BRIDAL SHOWER WITH ROSE, 2013 WEBCAM VIDEO
Since 2007, Cortright has also been creating short videos with her computer’s webcam, performing for herself and then world-wide audiences. After uploading these videos to YouTube and attracting a following, the entrepreneurial Cortright devised an algorithm based on views to determine the price of the gallery edition of her works. (The videos also remain viewable at no cost on her YouTube channel.)

MIND_CANDY_PFAFFS, 2015 DIGITAL VIDEO
At UTA Artist Space, Cortright has elegantly installed 50 videos, created between 2007 and 2017, presenting them as a freeze on small flat screens, evenly spaced along the gallery walls. The floor is covered in grey carpet, and comfortable bean-bag chairs are also provided, encouraging viewers to lounge while watching the myriad videos.

MAINBITCH.MOVE SPRING SCRAP, 2012 WEBCAM VIDEO
No two videos are the same, although most depict the artist front and center— seated at a desk or standing a short distance from the camera against a banal background. The scenery changes as Cortright moves her computer from location to location— almost exclusively interiors, and often intimate spaces like hotel rooms, her studio or bedroom. The only exterior locations are composited travel landscapes culled from, well, the Internet. The perspective is always the view from the webcam.

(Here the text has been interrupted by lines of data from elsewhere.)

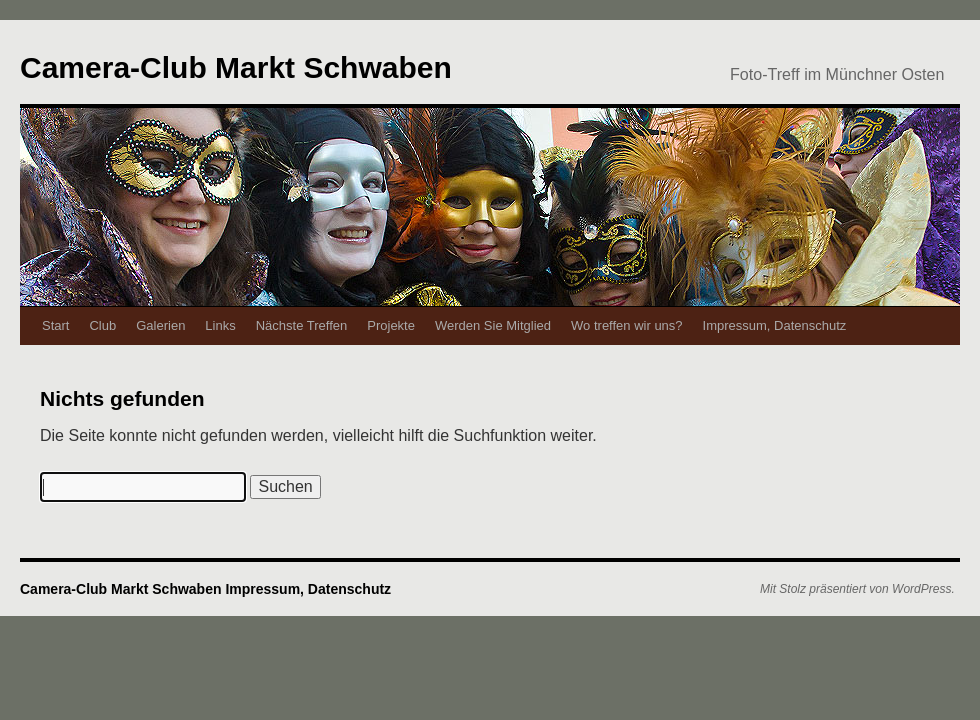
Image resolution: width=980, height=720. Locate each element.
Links (220, 325)
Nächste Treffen (302, 325)
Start (55, 325)
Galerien (160, 325)
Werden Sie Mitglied (493, 325)
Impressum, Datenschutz (775, 325)
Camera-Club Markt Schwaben (236, 67)
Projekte (391, 325)
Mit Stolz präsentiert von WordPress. (857, 589)
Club (102, 325)
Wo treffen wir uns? (627, 325)
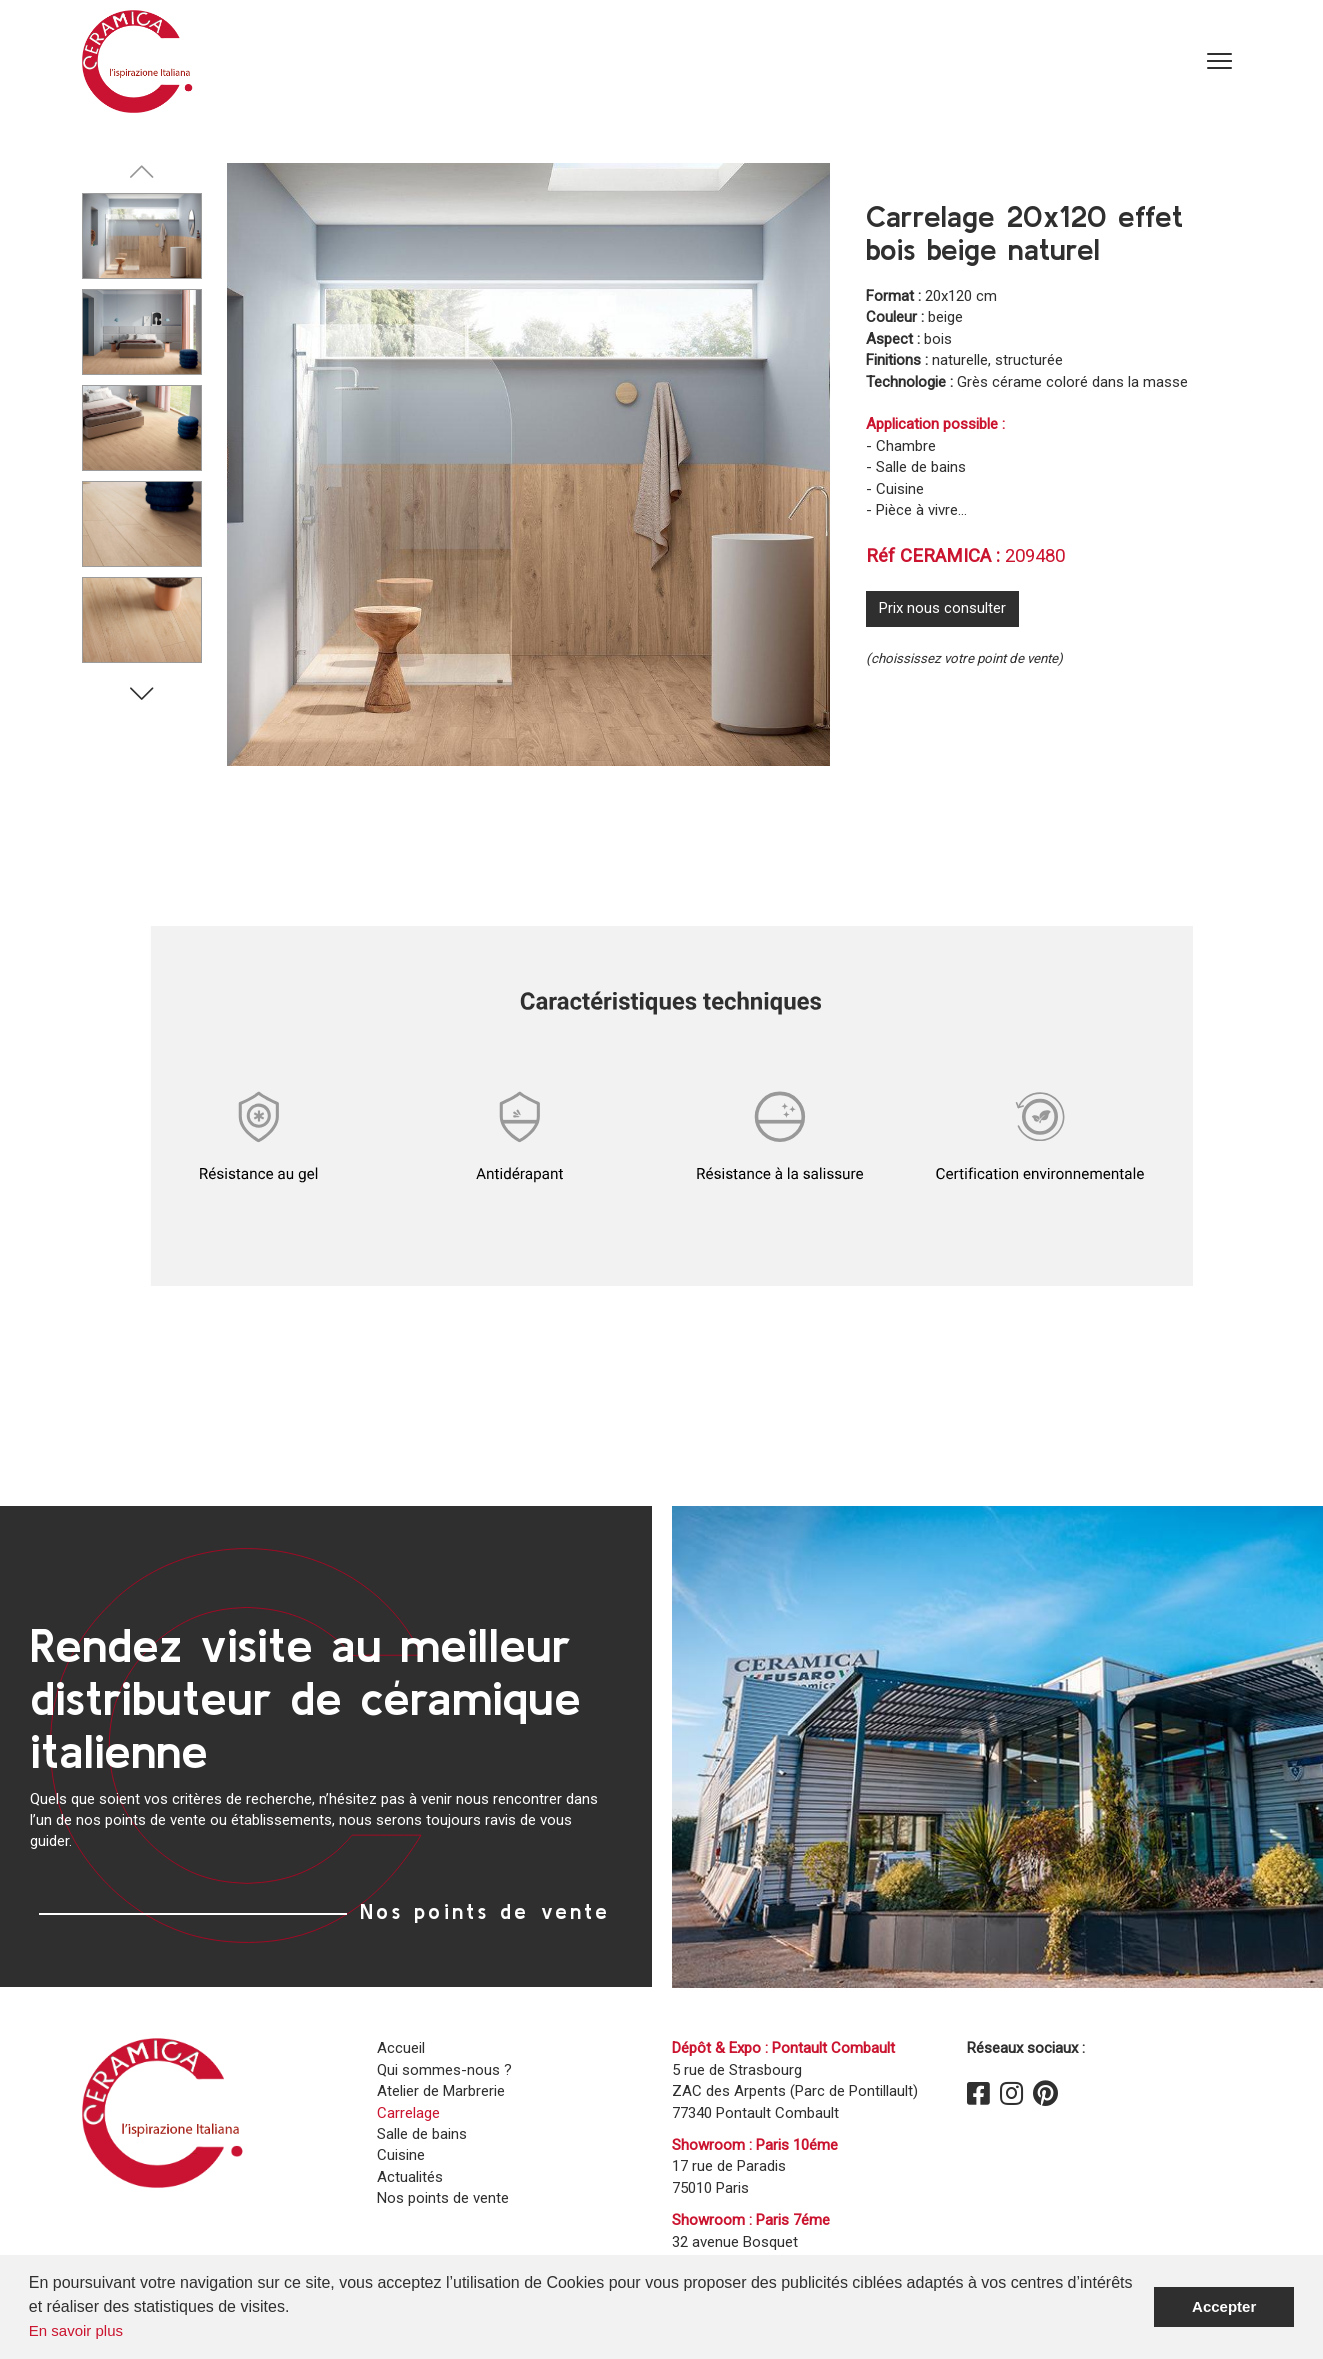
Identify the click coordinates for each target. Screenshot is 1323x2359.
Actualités (410, 2177)
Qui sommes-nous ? (444, 2070)
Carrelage (408, 2113)
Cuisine (401, 2155)
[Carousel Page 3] (142, 428)
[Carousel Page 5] (142, 620)
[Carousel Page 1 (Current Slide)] (142, 236)
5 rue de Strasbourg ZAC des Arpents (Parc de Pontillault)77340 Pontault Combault (795, 2091)
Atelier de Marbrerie (441, 2091)
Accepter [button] (1224, 2306)
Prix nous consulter (942, 608)
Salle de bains (422, 2134)
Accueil (401, 2048)
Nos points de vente (485, 1911)
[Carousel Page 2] (142, 332)
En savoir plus (76, 2330)
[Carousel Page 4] (142, 524)
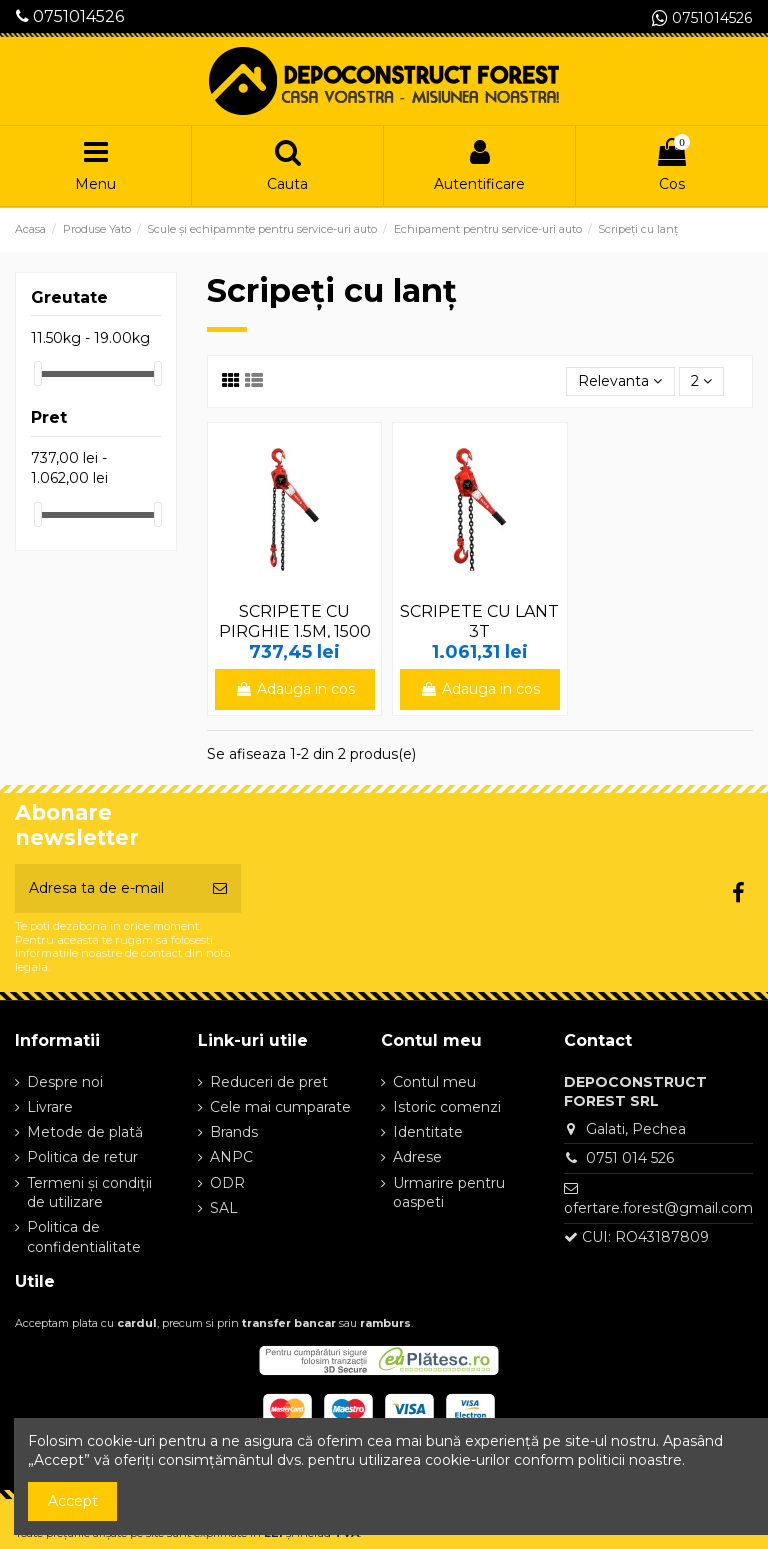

PETRA CORTRIGHT, INSTALLATION VIEW
Originally, these works contrasted what Cortright saw on YouTube: young girls provocatively performing in front of the camera as the artist presented herself staring below the camera’s vantage point, as if at work on the computer. What set these videos apart was the presence of found graphics that danced across the screen. In later videos, Cortright would don a costume or mask, and act in front of the camera. She explored what it was like to be a glam girl posing and dressing up for unknown audiences, cavorting and twirling for the camera. Seemingly naive, though completely computer savvy, Cortright, early on, was aware of the power of the Internet, her own good looks and a global audience, and took advantage of that form and content.
Cortright also mined the web for stock digital effects and screensaver imagery that she could incorporate into her performances. In the video rgb,d-lay, 2011, she appears in triplicate as an array of color offset — and in DRK PARA, 2013, the screen is divided into nine vertical stripes distorting the image of the woman singing. Some of her later videos like DREAMY and SNOWY (both 2015), were shot for designer Stella McCartney and depict Cortright moving and shaking in fur outerwear in front or her own printed artworks.

DOT WARP WITH DOOR, 2014 WEBCAM VIDEO
Seen individually, these works can be interpreted as experiments in self-expression. Yet collectively, when it is clear that Cortright is director, performer, editor and special effects master, the works become fragments that form a compelling and often unsettling narrative about the power of the Internet, art, commerce and technology.